PARIS: France on Wednesday insisted that the building of high-tech Airbus A400M military transport planes must go ahead but Germany looked unwilling to plough more money into the much-delayed project.

French Defence Minister Herve Morin said the programme must be completed, responding to a report that the Airbus head wants to pull out, and insisted that client countries share the unforeseen extra costs.

“We want this programme to be completed,” Morin said in a televised interview on Wednesday. “We have put all possible technological efforts into this plane.”

Morin had said earlier that talk of dropping the 20-billion-euro project was a bid by the European Aeronautic Defence and Space Company (EADS) to gain leverage in refinancing talks.

He pointed the finger at the German government, reportedly reluctant to share the mounting costs.

According to the Financial Times Deutschland on Tuesday, Airbus chief Thomas Enders told a group of Airbus directors he “no longer believed in pursuing the programme” and had begun to prepare for it to be terminated.

Morin said on Tuesday that this was “a way of putting pressure on the German government” to help pay for completion of the project.

Developing the innovative high-tech aircraft has proved much more costly and time-consuming than first planned when the project was agreed in 2003 by NATO members Germany, Spain, France, Britain, Turkey, Belgium and Luxembourg.

A total of 180 aircraft have been ordered for about 20 billion euros (29 billion dollars) but clients are being asked to plough in more to cover unexpected costs which Morin estimated at five billion euros.

A source close to the German defence ministry was quoted on Wednesday in the newspaper Handelsblatt as saying: “It is out of the question for us to pay more than the 650 million euros extra stipulated in the contract.”

Germany’s defence ministry, which has ordered 60 of the aircraft for six billion euros, said on Wednesday it aimed to reach an agreement with Airbus but declined to say whether it would to cough up more money.

“We are focusing on implementing… the deal agreed with the company so that the aircraft is made,” ministry spokesman Steffen Moritz told reporters in Berlin.

“But, of course, there are constant considerations about what other options there are.”

Turkey meanwhile said it remained committed to the A400M but insisted it did not wish to pour more money into the troubled project.

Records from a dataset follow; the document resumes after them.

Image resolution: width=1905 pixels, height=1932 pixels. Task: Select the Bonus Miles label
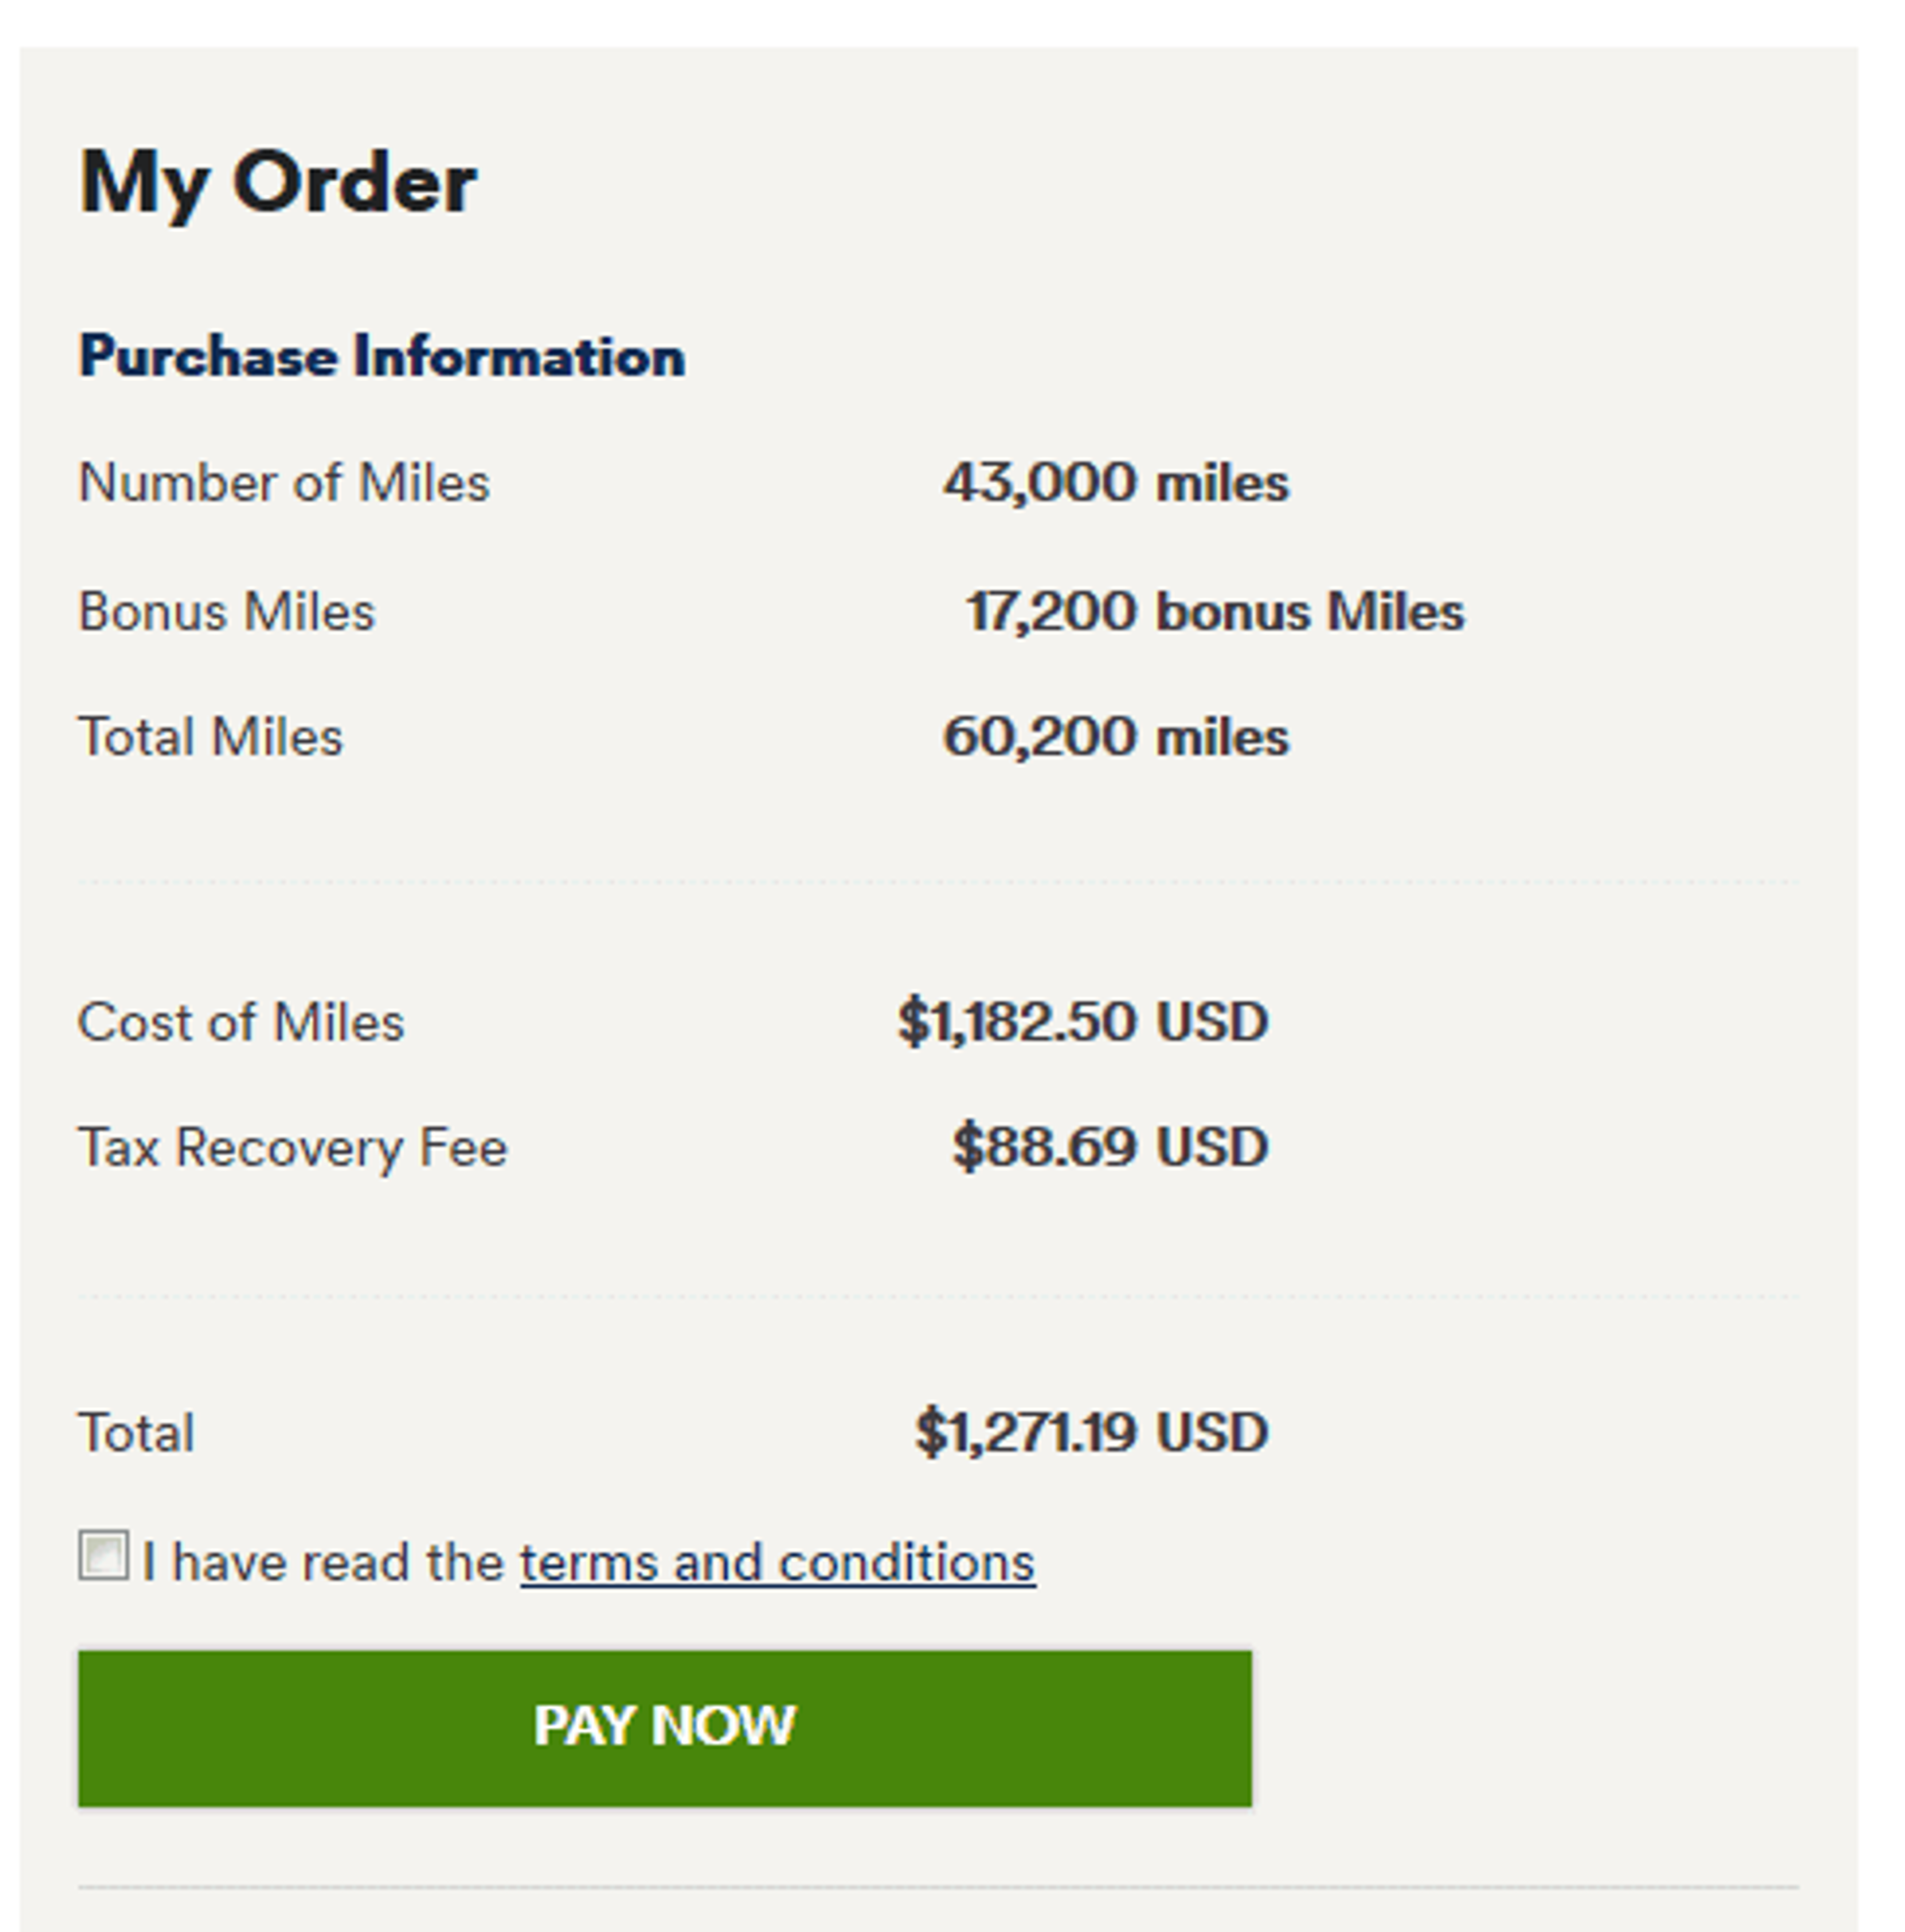point(227,611)
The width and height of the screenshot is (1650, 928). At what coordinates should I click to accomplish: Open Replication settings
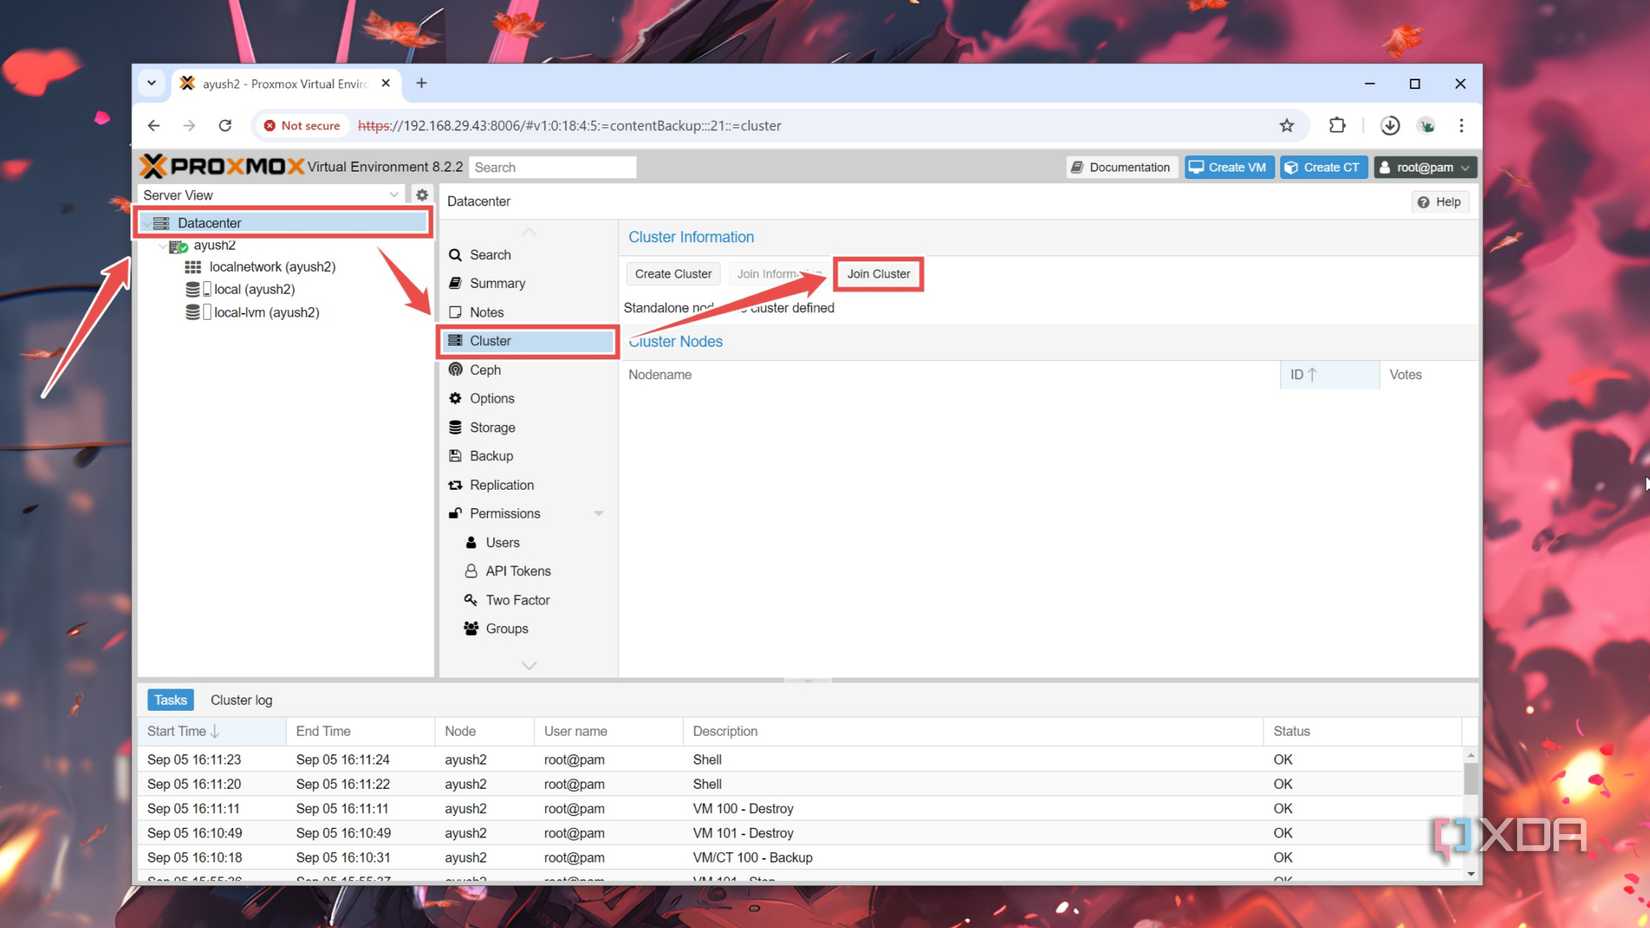[x=501, y=484]
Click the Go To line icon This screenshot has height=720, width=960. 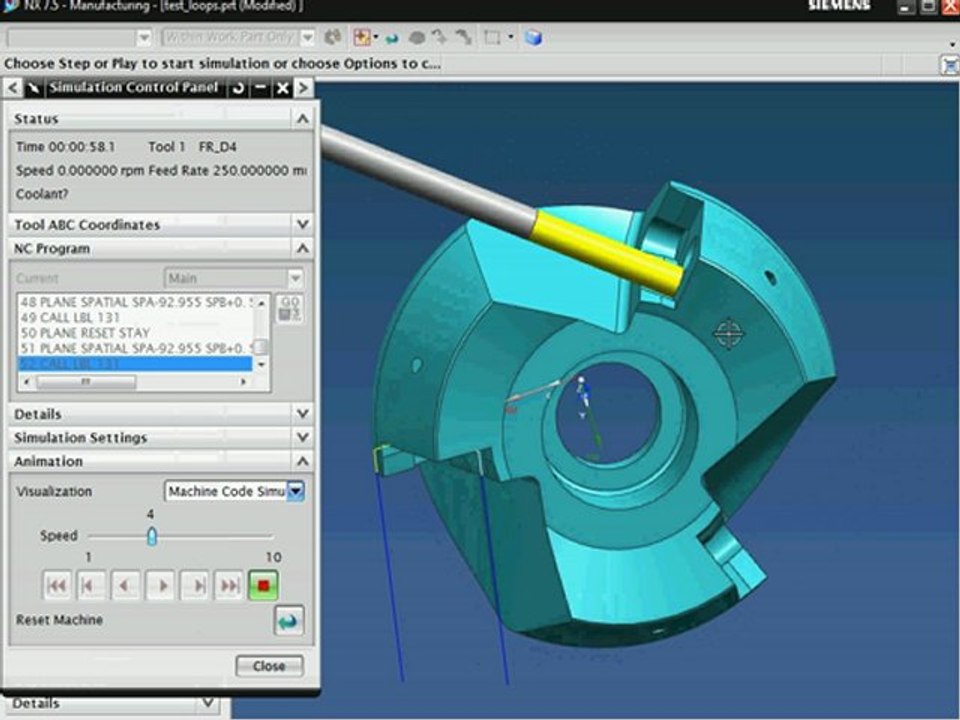pyautogui.click(x=290, y=308)
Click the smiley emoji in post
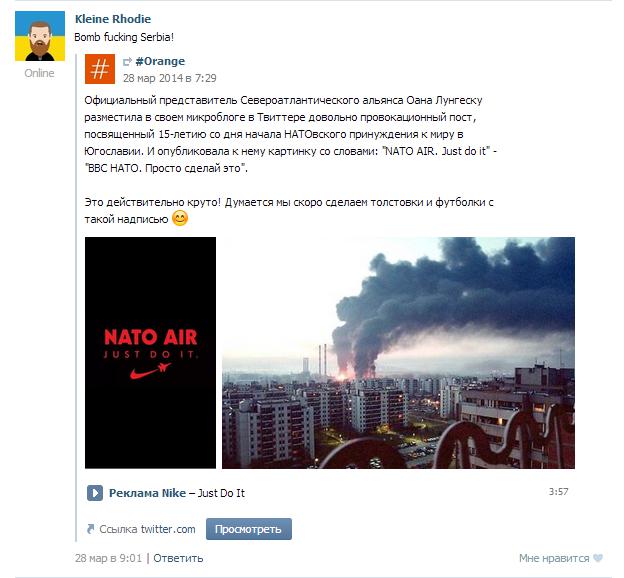Image resolution: width=624 pixels, height=578 pixels. pos(180,218)
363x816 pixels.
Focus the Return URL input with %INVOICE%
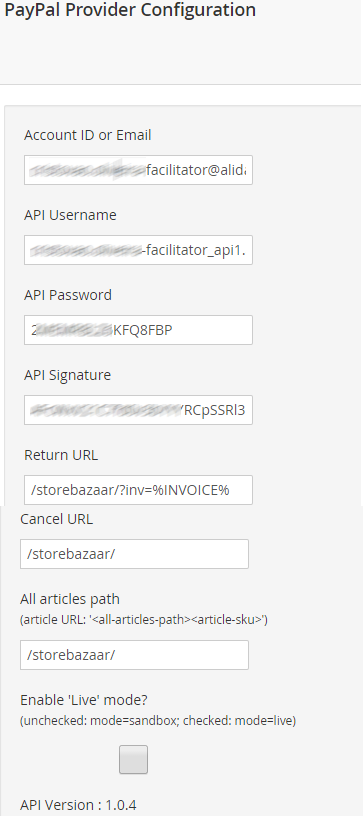tap(138, 490)
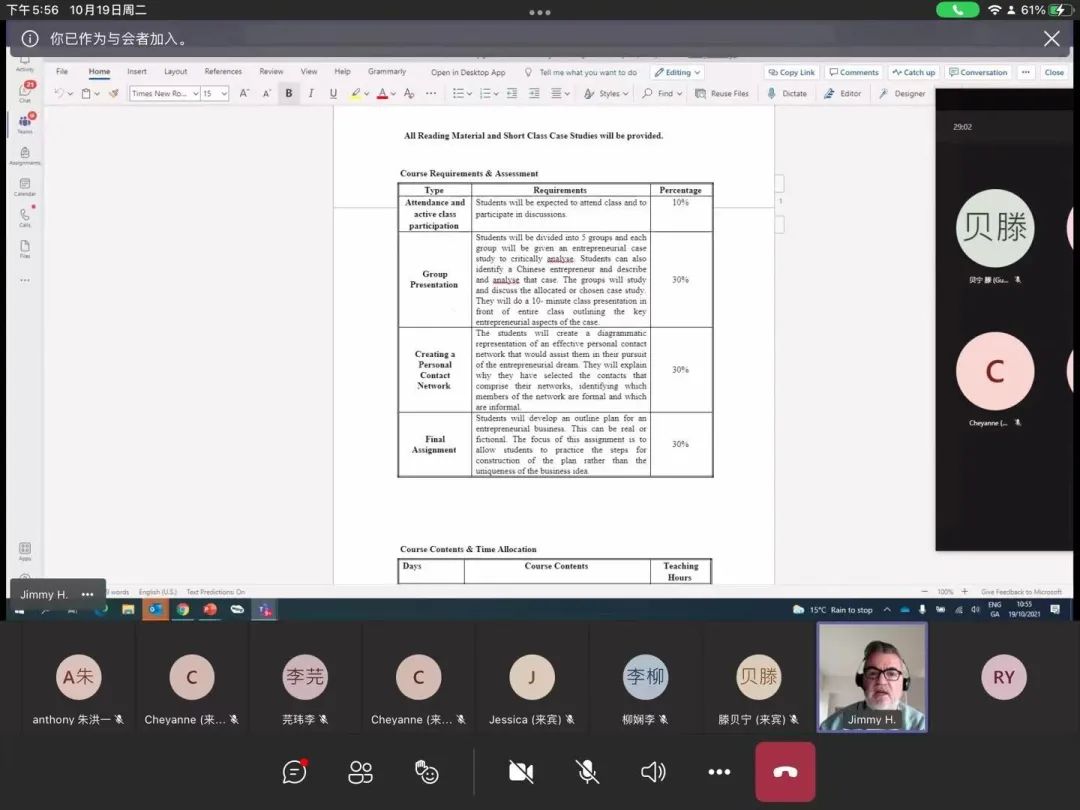1080x810 pixels.
Task: Show the participants list
Action: click(360, 772)
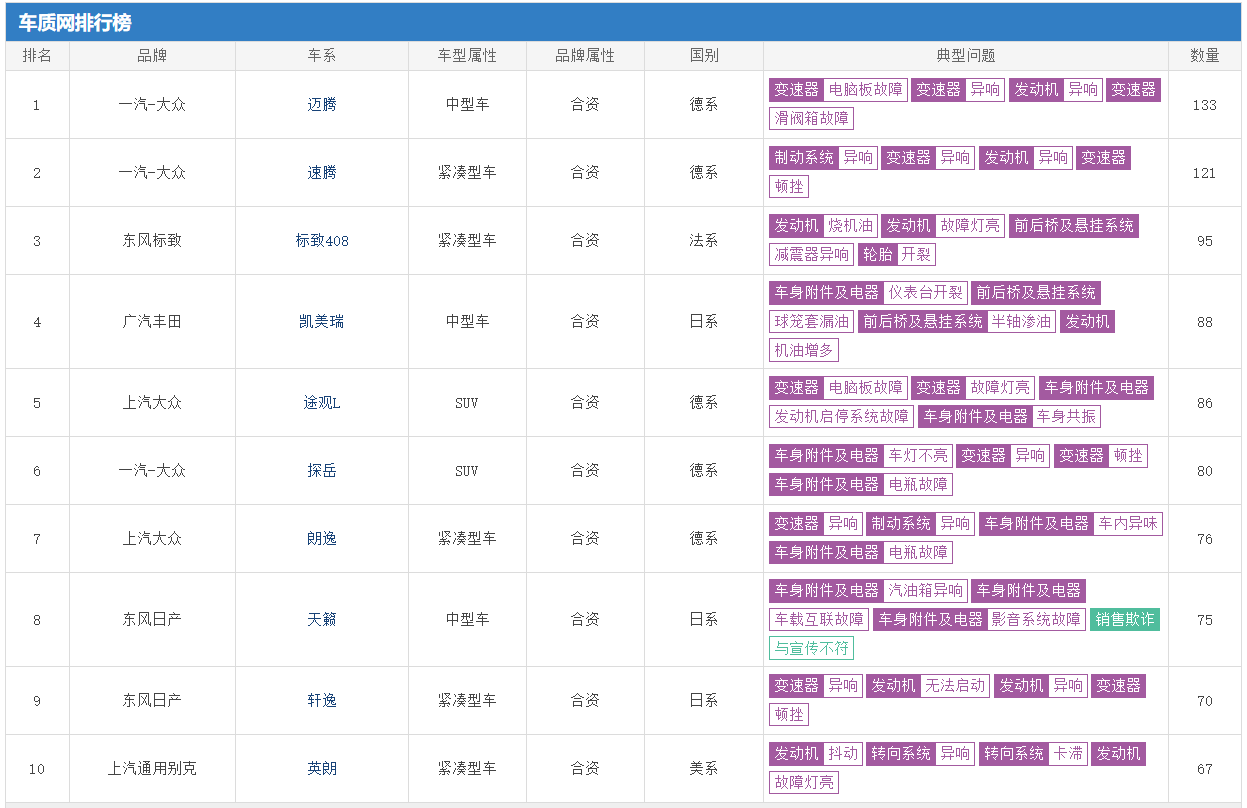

“We do not wish to see the A400M project cancelled and we do not think it is right to decrease the number of planes to be purchased,” Defence Minister Vecdi Gonul said in an Anatolia news agency report.

He stressed that Ankara, which plans to buy 10 of the planes, could not go over the price ceiling approved by the Turkish parliament for the project.

“Turkey’s position… is to have no decrease in the number planes in the project and no increase in the base price of a plane,” Gonul’s office said in a statement.

Morin criticised Airbus, the pride of the French aerospace industry, for its handling of the project.

He said it should have drawn up a specific military contract, in which “there are always clauses that allow the price to be re-evaluated because we know there are always cost increases with military programmes.”

Aerospace analyst Howard Wheeldon of London stockbrokers BGC Partners said that despite the German reservations, he expected the countries concerned to reach an agreement.

“Termination at this interesting juncture would set the air forces of many nations back to the point of their not being able to meet their respective NATO commitments a few more years from now,” he wrote on Tuesday.

“Having got this far it would be quite ridiculous for governments to walk away.”